Na świecie rośnie liczba zachorowań na Covid-19. Niektóre kraje już zastanawiają się nad powrotem do obostrzeń. Wzrost zachorowań widać także w Polsce. Z danych resortu zdrowia, że we wtorek 5 lipca pierwszy raz od kwietnia dobowe statystyki zakażeń przekroczyły tysiąc przypadków (dokładnie było ich 1075). Stało się to, co przewidywali eksperci.
Tymczasem, jak wynika z badań, Polacy śpią raczej spokojnie. IBRiS zapytał respondentów o ich obawy związane z następną odsłoną pandemii. Co czwarty badany zachowuje „zdecydowany spokój” (24,5 proc.), a 40 proc. „raczej zachowuje spokój”. To – w sumie – bardzo wyraźna większość – 64,5 proc.
A reszta? „Pewien niepokój” odczuwa 20,4 proc. badanych, a „zdecydowane obawy” żywi 10,7 proc., natomiast 4,3 proc. – nie ma zdania w tej sprawie.
Które grupy najbardziej obawiają się powrotu pandemii?

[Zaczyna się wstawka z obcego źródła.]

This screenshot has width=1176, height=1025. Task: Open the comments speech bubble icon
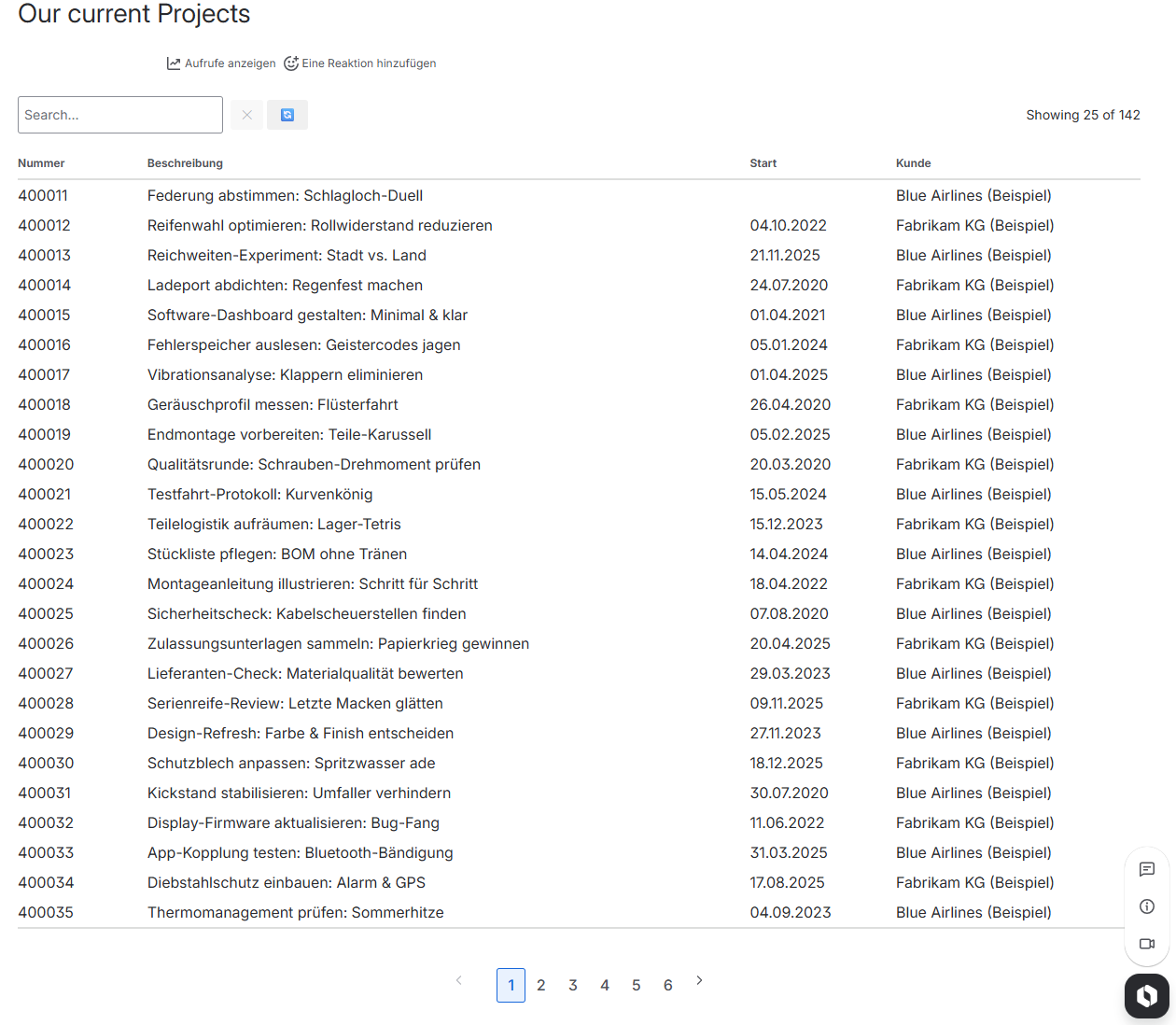coord(1147,869)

Opcję „zdecydowanie nie mam obaw” wskazuje 17 proc. kobiet i 33 proc. mężczyzn. To wyraźna różnica. Ale w grupie nieco mniej beztroskiej, która „raczej” nie odczuwa obaw, kobiet jest już 45 proc., a mężczyzn 35 proc. Różne podejście do pandemii, w zależności od płci, widać też wyraźnie wśród osób, które deklarują przeciwne emocje, czyli niepokój. Wśród kobiet to („raczej” i „zdecydowanie”) – 38 proc., a wśród mężczyzn – 23 proc.